▶ Exercise details
Below are records to write out again, exactly as they read.

[Pixel coordinate grounding data]
==========

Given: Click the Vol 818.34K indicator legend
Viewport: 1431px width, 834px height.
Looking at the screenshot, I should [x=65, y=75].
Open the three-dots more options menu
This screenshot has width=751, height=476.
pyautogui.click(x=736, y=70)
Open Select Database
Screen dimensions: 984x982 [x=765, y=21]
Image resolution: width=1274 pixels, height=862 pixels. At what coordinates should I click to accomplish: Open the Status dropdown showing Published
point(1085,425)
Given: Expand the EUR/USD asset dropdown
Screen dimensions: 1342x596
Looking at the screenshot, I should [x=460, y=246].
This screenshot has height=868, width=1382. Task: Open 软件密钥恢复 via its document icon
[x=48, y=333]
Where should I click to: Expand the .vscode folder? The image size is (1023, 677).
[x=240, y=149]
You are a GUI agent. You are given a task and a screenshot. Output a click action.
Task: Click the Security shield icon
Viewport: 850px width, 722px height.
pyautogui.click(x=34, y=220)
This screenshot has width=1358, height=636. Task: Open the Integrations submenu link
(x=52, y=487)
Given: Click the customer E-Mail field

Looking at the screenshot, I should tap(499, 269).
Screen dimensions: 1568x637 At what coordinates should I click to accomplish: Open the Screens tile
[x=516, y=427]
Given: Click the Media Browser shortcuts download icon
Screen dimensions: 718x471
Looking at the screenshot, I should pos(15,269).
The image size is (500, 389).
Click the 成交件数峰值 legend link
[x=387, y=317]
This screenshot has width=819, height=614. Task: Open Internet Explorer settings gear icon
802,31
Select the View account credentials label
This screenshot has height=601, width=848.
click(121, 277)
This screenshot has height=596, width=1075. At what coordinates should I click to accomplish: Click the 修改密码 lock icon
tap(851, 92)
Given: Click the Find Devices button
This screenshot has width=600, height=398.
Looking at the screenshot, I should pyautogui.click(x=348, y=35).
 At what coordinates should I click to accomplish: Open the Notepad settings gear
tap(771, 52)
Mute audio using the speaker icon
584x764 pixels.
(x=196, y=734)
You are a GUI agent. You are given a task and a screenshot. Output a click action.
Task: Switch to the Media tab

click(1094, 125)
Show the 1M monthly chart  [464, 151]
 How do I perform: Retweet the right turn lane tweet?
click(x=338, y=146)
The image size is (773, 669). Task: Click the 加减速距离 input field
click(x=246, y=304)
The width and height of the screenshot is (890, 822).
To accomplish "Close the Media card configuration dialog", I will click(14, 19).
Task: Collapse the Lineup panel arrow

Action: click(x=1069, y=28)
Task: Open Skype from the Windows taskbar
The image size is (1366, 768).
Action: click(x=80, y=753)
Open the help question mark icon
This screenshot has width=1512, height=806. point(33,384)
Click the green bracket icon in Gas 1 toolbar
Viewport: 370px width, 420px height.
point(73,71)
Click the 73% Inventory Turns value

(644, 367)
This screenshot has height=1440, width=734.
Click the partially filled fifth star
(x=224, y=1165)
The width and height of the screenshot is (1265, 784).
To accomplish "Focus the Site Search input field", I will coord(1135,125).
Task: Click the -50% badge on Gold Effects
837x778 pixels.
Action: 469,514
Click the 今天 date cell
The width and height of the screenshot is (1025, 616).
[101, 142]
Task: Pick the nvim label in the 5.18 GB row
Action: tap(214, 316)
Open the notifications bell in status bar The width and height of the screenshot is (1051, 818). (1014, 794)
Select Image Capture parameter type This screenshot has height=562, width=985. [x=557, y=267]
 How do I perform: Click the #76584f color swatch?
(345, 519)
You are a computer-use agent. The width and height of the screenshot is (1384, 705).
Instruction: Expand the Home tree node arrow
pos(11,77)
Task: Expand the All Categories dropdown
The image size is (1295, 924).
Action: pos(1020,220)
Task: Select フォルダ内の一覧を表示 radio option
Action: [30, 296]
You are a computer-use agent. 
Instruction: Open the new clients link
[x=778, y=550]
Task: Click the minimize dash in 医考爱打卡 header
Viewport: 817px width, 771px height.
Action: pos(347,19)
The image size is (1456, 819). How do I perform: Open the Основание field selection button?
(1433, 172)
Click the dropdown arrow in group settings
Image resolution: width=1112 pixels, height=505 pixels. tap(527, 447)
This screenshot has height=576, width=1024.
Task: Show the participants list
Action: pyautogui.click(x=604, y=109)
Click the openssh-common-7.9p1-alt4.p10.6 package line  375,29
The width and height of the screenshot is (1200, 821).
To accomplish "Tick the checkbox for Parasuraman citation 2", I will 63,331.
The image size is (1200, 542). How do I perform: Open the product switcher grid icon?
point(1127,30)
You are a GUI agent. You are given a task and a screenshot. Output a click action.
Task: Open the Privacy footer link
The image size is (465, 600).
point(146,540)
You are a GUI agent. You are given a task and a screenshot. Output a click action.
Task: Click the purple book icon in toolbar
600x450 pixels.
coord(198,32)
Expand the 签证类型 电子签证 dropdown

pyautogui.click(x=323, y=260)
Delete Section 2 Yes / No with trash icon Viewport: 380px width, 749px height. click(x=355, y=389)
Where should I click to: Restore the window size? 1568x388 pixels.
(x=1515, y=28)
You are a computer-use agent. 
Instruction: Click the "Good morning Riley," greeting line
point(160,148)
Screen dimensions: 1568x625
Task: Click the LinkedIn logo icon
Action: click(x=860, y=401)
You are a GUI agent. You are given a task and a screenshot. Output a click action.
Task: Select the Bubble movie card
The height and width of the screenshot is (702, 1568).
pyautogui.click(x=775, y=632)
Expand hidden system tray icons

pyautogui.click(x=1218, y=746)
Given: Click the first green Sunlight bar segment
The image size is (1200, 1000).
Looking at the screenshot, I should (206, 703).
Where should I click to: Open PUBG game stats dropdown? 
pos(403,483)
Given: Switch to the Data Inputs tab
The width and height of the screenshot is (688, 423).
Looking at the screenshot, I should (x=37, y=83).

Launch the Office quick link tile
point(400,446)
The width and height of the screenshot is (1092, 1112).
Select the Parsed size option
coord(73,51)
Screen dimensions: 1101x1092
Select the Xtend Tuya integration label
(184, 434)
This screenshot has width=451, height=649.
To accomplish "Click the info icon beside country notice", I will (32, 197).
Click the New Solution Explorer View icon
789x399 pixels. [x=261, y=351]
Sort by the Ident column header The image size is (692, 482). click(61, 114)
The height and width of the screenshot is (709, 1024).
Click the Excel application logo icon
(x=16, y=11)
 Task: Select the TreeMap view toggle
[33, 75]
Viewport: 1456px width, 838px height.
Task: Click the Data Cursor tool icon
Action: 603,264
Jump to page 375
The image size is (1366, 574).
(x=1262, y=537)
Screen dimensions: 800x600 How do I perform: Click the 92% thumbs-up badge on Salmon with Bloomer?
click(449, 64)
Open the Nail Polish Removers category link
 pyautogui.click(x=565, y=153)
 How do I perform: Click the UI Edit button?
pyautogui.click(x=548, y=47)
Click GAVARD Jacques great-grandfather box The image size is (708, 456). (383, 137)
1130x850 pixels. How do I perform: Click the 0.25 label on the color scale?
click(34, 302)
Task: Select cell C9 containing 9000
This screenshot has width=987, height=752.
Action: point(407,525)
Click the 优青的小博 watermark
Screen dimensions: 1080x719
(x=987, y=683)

==========

▶ Response
Given: Click the Vol 818.34K indicator legend
Viewport: 1431px width, 834px height.
Looking at the screenshot, I should [x=65, y=75].
Open the three-dots more options menu
This screenshot has width=751, height=476.
pyautogui.click(x=736, y=70)
Open Select Database
Screen dimensions: 984x982 [x=765, y=21]
Image resolution: width=1274 pixels, height=862 pixels. At what coordinates should I click to accomplish: Open the Status dropdown showing Published
point(1085,425)
Given: Expand the EUR/USD asset dropdown
Screen dimensions: 1342x596
Looking at the screenshot, I should [x=460, y=246].
This screenshot has height=868, width=1382. Task: Open 软件密钥恢复 via its document icon
[x=48, y=333]
Where should I click to: Expand the .vscode folder? The image size is (1023, 677).
[x=240, y=149]
You are a GUI agent. You are given a task and a screenshot. Output a click action.
Task: Click the Security shield icon
Viewport: 850px width, 722px height.
pyautogui.click(x=34, y=220)
This screenshot has width=1358, height=636. Task: Open the Integrations submenu link
(x=52, y=487)
Given: Click the customer E-Mail field

Looking at the screenshot, I should tap(499, 269).
Screen dimensions: 1568x637 At what coordinates should I click to accomplish: Open the Screens tile
[x=516, y=427]
Given: Click the Media Browser shortcuts download icon
Screen dimensions: 718x471
Looking at the screenshot, I should pos(15,269).
The image size is (500, 389).
Click the 成交件数峰值 legend link
[x=387, y=317]
This screenshot has width=819, height=614. Task: Open Internet Explorer settings gear icon
802,31
Select the View account credentials label
This screenshot has height=601, width=848.
click(121, 277)
This screenshot has height=596, width=1075. At what coordinates should I click to accomplish: Click the 修改密码 lock icon
tap(851, 92)
Given: Click the Find Devices button
This screenshot has width=600, height=398.
Looking at the screenshot, I should pyautogui.click(x=348, y=35).
 At what coordinates should I click to accomplish: Open the Notepad settings gear
tap(771, 52)
Mute audio using the speaker icon
584x764 pixels.
(x=196, y=734)
You are a GUI agent. You are given a task and a screenshot. Output a click action.
Task: Switch to the Media tab

click(1094, 125)
Show the 1M monthly chart  [464, 151]
 How do I perform: Retweet the right turn lane tweet?
click(x=338, y=146)
The image size is (773, 669). Task: Click the 加减速距离 input field
click(x=246, y=304)
The width and height of the screenshot is (890, 822).
To accomplish "Close the Media card configuration dialog", I will click(14, 19).
Task: Collapse the Lineup panel arrow

Action: click(x=1069, y=28)
Task: Open Skype from the Windows taskbar
The image size is (1366, 768).
Action: click(x=80, y=753)
Open the help question mark icon
This screenshot has width=1512, height=806. point(33,384)
Click the green bracket icon in Gas 1 toolbar
Viewport: 370px width, 420px height.
point(73,71)
Click the 73% Inventory Turns value

(644, 367)
This screenshot has height=1440, width=734.
Click the partially filled fifth star
(x=224, y=1165)
The width and height of the screenshot is (1265, 784).
To accomplish "Focus the Site Search input field", I will coord(1135,125).
Task: Click the -50% badge on Gold Effects
837x778 pixels.
Action: 469,514
Click the 今天 date cell
The width and height of the screenshot is (1025, 616).
[101, 142]
Task: Pick the nvim label in the 5.18 GB row
Action: tap(214, 316)
Open the notifications bell in status bar The width and height of the screenshot is (1051, 818). (1014, 794)
Select Image Capture parameter type This screenshot has height=562, width=985. [x=557, y=267]
 How do I perform: Click the #76584f color swatch?
(345, 519)
You are a computer-use agent. The width and height of the screenshot is (1384, 705).
Instruction: Expand the Home tree node arrow
pos(11,77)
Task: Expand the All Categories dropdown
The image size is (1295, 924).
Action: pos(1020,220)
Task: Select フォルダ内の一覧を表示 radio option
Action: [30, 296]
You are a computer-use agent. 
Instruction: Open the new clients link
[x=778, y=550]
Task: Click the minimize dash in 医考爱打卡 header
Viewport: 817px width, 771px height.
Action: pos(347,19)
The image size is (1456, 819). How do I perform: Open the Основание field selection button?
(1433, 172)
Click the dropdown arrow in group settings
Image resolution: width=1112 pixels, height=505 pixels. tap(527, 447)
This screenshot has height=576, width=1024.
Task: Show the participants list
Action: pyautogui.click(x=604, y=109)
Click the openssh-common-7.9p1-alt4.p10.6 package line  375,29
The width and height of the screenshot is (1200, 821).
To accomplish "Tick the checkbox for Parasuraman citation 2", I will 63,331.
The image size is (1200, 542). How do I perform: Open the product switcher grid icon?
point(1127,30)
You are a GUI agent. You are given a task and a screenshot. Output a click action.
Task: Open the Privacy footer link
The image size is (465, 600).
point(146,540)
You are a GUI agent. You are given a task and a screenshot. Output a click action.
Task: Click the purple book icon in toolbar
600x450 pixels.
coord(198,32)
Expand the 签证类型 电子签证 dropdown

pyautogui.click(x=323, y=260)
Delete Section 2 Yes / No with trash icon Viewport: 380px width, 749px height. click(x=355, y=389)
Where should I click to: Restore the window size? 1568x388 pixels.
(x=1515, y=28)
You are a computer-use agent. 
Instruction: Click the "Good morning Riley," greeting line
point(160,148)
Screen dimensions: 1568x625
Task: Click the LinkedIn logo icon
Action: click(x=860, y=401)
You are a GUI agent. You are given a task and a screenshot. Output a click action.
Task: Select the Bubble movie card
The height and width of the screenshot is (702, 1568).
pyautogui.click(x=775, y=632)
Expand hidden system tray icons

pyautogui.click(x=1218, y=746)
Given: Click the first green Sunlight bar segment
The image size is (1200, 1000).
Looking at the screenshot, I should (206, 703).
Where should I click to: Open PUBG game stats dropdown? 
pos(403,483)
Given: Switch to the Data Inputs tab
The width and height of the screenshot is (688, 423).
Looking at the screenshot, I should (x=37, y=83).

Launch the Office quick link tile
point(400,446)
The width and height of the screenshot is (1092, 1112).
Select the Parsed size option
coord(73,51)
Screen dimensions: 1101x1092
Select the Xtend Tuya integration label
(184, 434)
This screenshot has width=451, height=649.
To accomplish "Click the info icon beside country notice", I will (32, 197).
Click the New Solution Explorer View icon
789x399 pixels. [x=261, y=351]
Sort by the Ident column header The image size is (692, 482). click(61, 114)
The height and width of the screenshot is (709, 1024).
Click the Excel application logo icon
(x=16, y=11)
 Task: Select the TreeMap view toggle
[33, 75]
Viewport: 1456px width, 838px height.
Task: Click the Data Cursor tool icon
Action: 603,264
Jump to page 375
The image size is (1366, 574).
(x=1262, y=537)
Screen dimensions: 800x600 How do I perform: Click the 92% thumbs-up badge on Salmon with Bloomer?
click(449, 64)
Open the Nail Polish Removers category link
 pyautogui.click(x=565, y=153)
 How do I perform: Click the UI Edit button?
pyautogui.click(x=548, y=47)
Click GAVARD Jacques great-grandfather box The image size is (708, 456). (383, 137)
1130x850 pixels. How do I perform: Click the 0.25 label on the color scale?
click(34, 302)
Task: Select cell C9 containing 9000
This screenshot has width=987, height=752.
Action: point(407,525)
Click the 优青的小博 watermark
Screen dimensions: 1080x719
(x=987, y=683)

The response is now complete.